Exercise description: Indicate how many lines in the listing below contain the word "will". No other output is permitted.

Exercise inputs:
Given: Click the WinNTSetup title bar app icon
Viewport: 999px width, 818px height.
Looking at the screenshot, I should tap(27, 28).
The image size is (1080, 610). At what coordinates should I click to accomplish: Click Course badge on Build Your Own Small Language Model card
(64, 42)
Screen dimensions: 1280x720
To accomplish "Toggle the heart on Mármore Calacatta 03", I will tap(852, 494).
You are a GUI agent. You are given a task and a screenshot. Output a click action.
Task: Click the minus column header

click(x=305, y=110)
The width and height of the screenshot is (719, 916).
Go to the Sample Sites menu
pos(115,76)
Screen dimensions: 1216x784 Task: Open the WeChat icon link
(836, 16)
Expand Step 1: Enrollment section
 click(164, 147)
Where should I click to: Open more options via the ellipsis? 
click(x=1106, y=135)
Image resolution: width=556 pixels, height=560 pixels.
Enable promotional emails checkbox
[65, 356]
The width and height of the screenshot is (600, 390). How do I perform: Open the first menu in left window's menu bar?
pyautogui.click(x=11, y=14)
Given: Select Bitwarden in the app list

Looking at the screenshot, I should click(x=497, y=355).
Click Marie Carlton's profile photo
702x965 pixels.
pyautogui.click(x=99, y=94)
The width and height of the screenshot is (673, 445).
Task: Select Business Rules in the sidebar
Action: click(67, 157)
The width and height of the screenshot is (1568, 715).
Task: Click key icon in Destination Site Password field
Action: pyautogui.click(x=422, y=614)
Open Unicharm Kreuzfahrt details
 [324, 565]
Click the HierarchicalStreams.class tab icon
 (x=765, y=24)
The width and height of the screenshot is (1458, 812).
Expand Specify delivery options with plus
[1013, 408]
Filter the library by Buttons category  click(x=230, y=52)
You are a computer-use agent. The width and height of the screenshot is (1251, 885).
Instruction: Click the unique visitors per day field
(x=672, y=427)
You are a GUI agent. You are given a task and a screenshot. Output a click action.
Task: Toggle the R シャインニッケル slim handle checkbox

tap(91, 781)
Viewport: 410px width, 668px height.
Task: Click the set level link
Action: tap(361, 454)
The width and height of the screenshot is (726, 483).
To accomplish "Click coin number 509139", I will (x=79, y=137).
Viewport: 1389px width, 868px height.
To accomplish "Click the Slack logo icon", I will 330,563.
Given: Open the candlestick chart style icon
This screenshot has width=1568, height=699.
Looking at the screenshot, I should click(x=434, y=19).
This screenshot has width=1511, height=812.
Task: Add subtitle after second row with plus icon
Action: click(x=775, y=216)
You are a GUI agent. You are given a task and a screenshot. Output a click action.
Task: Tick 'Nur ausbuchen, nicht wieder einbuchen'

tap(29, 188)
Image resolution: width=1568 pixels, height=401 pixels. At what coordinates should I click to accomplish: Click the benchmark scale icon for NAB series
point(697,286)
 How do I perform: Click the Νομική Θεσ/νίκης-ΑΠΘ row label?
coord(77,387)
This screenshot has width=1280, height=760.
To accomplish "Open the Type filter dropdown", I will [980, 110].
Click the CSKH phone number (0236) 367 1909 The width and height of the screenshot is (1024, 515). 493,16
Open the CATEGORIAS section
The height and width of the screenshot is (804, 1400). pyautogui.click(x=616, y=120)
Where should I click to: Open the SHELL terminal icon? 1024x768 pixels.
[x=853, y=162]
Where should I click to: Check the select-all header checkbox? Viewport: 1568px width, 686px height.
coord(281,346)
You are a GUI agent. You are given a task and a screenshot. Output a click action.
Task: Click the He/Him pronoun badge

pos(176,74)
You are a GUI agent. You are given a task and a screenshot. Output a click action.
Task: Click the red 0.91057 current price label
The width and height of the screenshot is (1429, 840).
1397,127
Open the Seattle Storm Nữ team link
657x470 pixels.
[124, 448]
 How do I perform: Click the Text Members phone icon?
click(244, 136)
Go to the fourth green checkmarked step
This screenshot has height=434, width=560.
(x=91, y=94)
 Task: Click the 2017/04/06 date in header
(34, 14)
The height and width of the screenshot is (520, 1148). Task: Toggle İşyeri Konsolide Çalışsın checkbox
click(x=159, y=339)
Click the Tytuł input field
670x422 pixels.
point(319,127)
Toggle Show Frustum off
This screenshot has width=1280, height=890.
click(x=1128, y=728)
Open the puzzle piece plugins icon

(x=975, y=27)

Reply: 4